Their wiki entry describes the Fraser Institute as a Canadian public policy think tank and registered charity, politically conservative and libertarian with ties to the Economic Freedom Network. According to the 2014 Global Go To Think Tank Index Report, Fraser is number 23 (of 100) in the "Top Think Tanks Worldwide (non-U.S.)", number 19 (of 150) in the "Top Think Tanks Worldwide (U.S. and non-U.S.)" and number 1 (of 30) in the "Top Think Tanks in Mexico and Canada". If you visit its "please donate" page you will see that they gladly accept donations of securities or shares.

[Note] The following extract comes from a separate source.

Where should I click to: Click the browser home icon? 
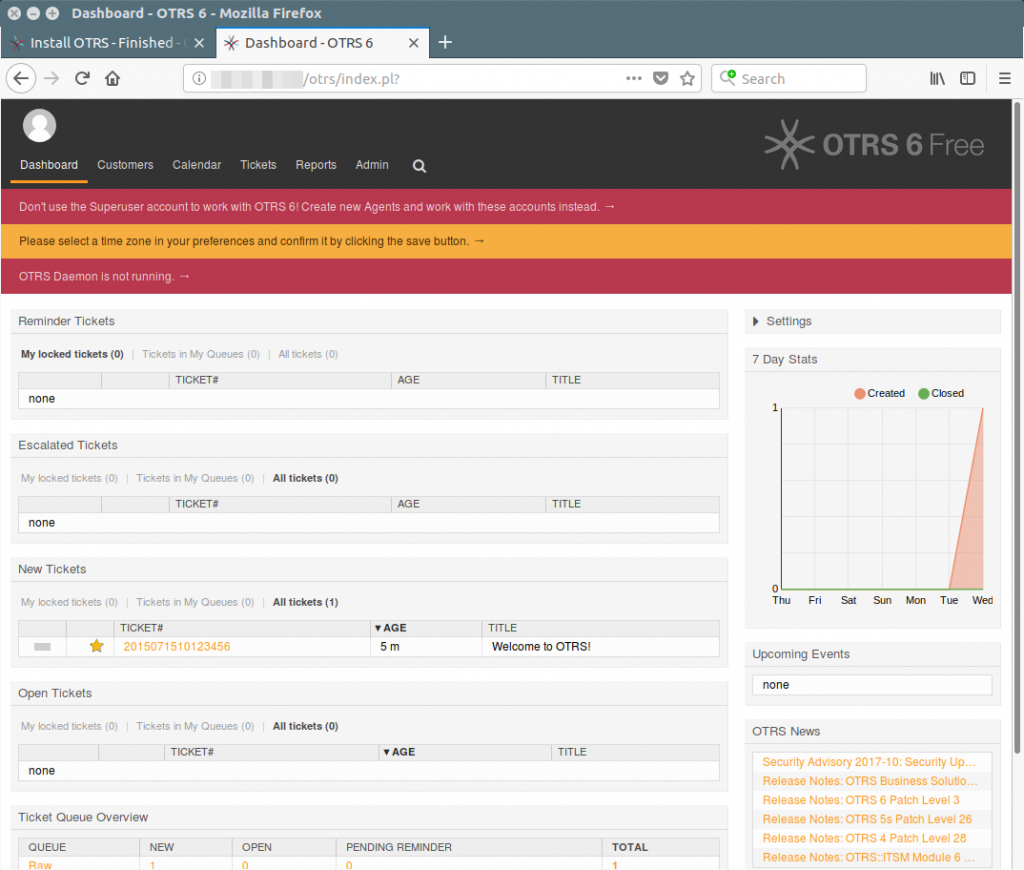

It is a practice that Althia Raj wrote about in the Huffington post last month when she explored the challenges our democracy is facing by the ruling of an Ontario Superior Court judge, saying the charity [Canada Without Poverty] should be allowed to "engage in unimpaired public policy advocacy toward its charitable purpose" and that the government had "no justification" to infringe on that right. Justice Ed Morgan struck down the existing law and ordered that charities be allowed "without quantum limitation" to participate in political activity as long as it remained non-partisan.

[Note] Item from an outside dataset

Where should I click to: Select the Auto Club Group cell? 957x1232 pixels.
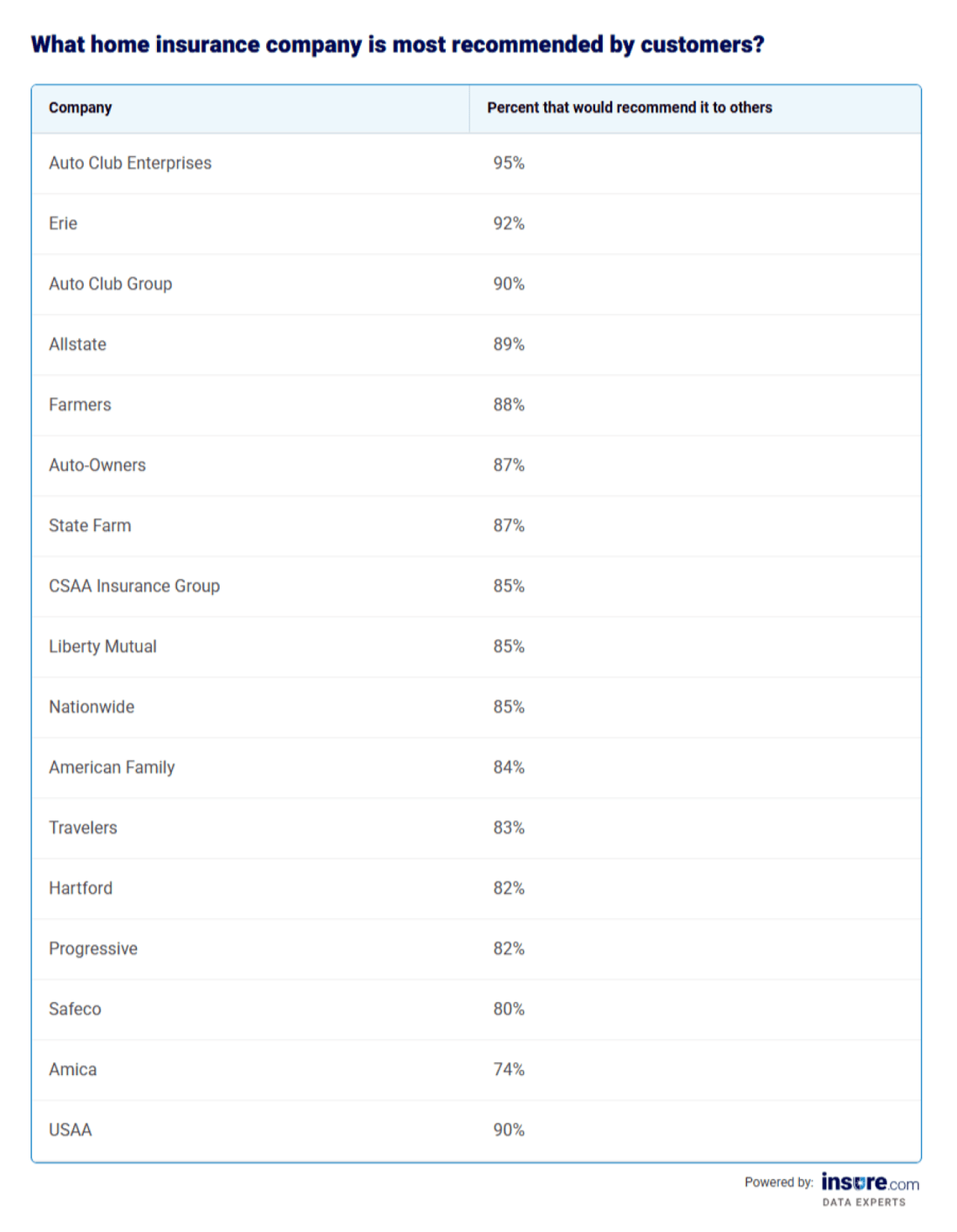(110, 284)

But when does a charity become a super PAC? In this commentary published in the Star back in June of 2015, Robin Sears writes: "The essence of a campaign finance regime is to level the playing field, to ensure that money cannot buy an election. The sad part is that for more than 30 years Canada had one of the most admired systems in the democratic world. But foolish decisions by a succession of prime ministers weakened it, and Stephen Harper dealt the final blow.

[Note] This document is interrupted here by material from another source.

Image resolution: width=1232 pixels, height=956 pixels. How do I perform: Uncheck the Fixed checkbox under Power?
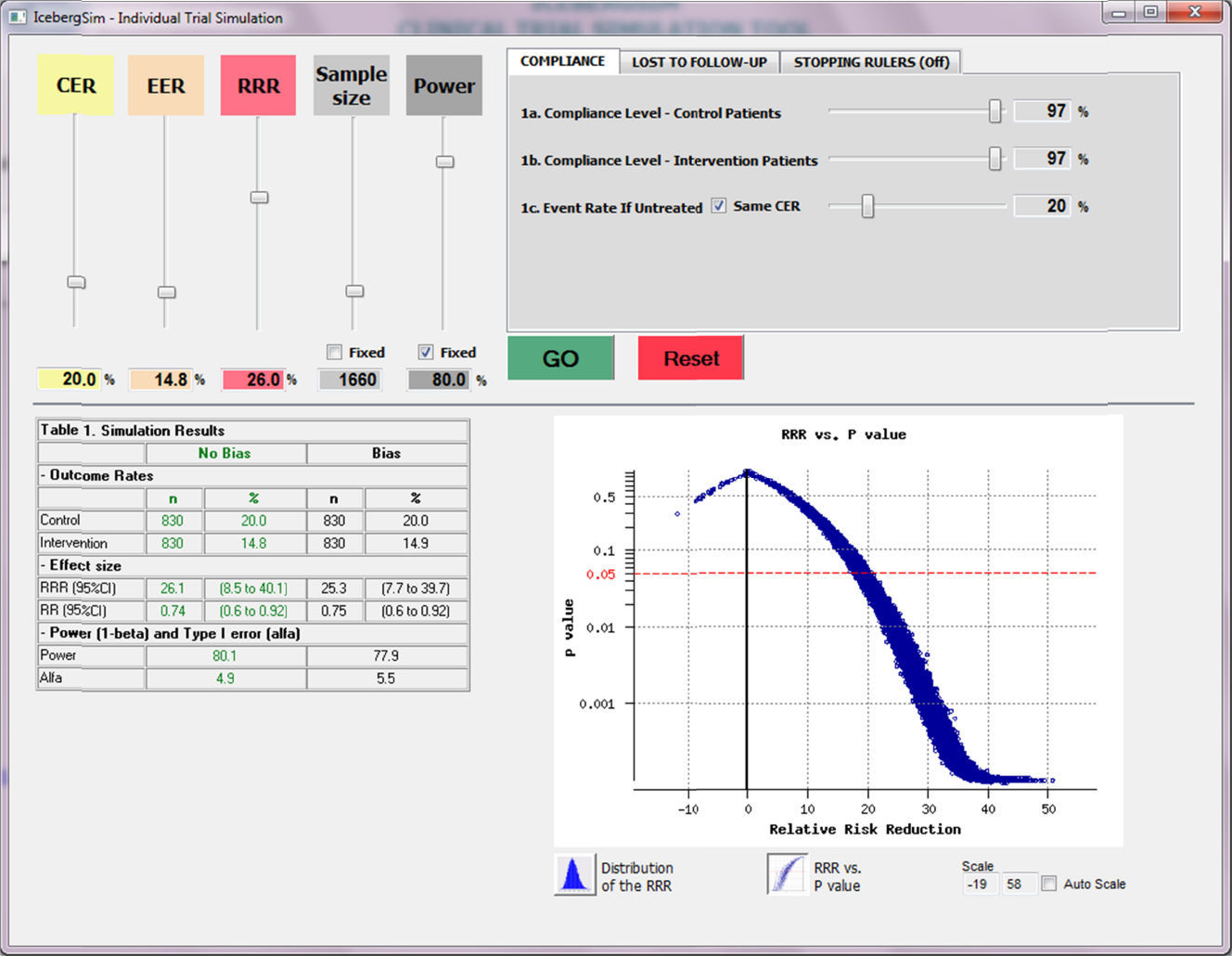point(426,353)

"The sight of billionaires “adopting” a candidate by writing cheques in the tens of millions of dollars is humiliating to Americans today. In Canada, under the current lax rules, we’re increasingly vulnerable to a similar corrosion of our democracy. Today  we have one party that has amassed twice as much money as its peers, using its advantage of power. And in our weakened system the Conservatives can spend it any time they like."
Greens have long championed an alternative approach to financing our democracy. Providing public funding to political parties based on the number of votes they receive in an election is a powerful tool to give control back to the citizens at large. A vote becomes more than a symbolic gesture in a hopelessly unfair First Past the Post election when every single ballot translates into funding for the party of your choice.
During his last term in office, with the power of his 39% majority, Stephen Harper eliminated the $2 per vote funding of political parties and the Liberals have shown little appetite to re-instate it. Instead we depend on tax credits, which favour those with taxable income, to entice people to open their purse. This creates huge pressures for political parties to engage in perpetual fundraising campaigns. Eddie Goldenberg, a top adviser to former Liberal prime minister Jean Chretien when the per vote funding was set up, lamented: "Surely there are better ways of engaging with the public than just asking people to contribute money?"
Alas, without the per vote funding even Elizabeth's Electoral District Association (EDA) here in Saanich-Gulf Islands must depend on the generosity of citizens who have the means and can support our efforts to uphold and promote the democratic principles and wise public policy Elizabeth champions across Canada. Our EDA has done this since the last election by mobilizing and supporting the efforts of volunteers through a constant stream of citizen action and awareness building.
Mostly we seek small donations, working on the principle that many hands make light work. If for example every person reading this blog, which I can only write because of your generosity, committed to spending just $10 per month ($2.50 after tax credits) we could stop fundraising locally altogether. But until that happens, we need to rely on Elizabeth's charisma to inspire donors at fundraisers like the one we have planned for October 13th in Saanich. It's a joint event hosted in partnership with our neighbouring riding of Esquimalt Saanich Sooke. Elizabeth will welcome their, by then newly nominated, candidate for the 2019 campaign.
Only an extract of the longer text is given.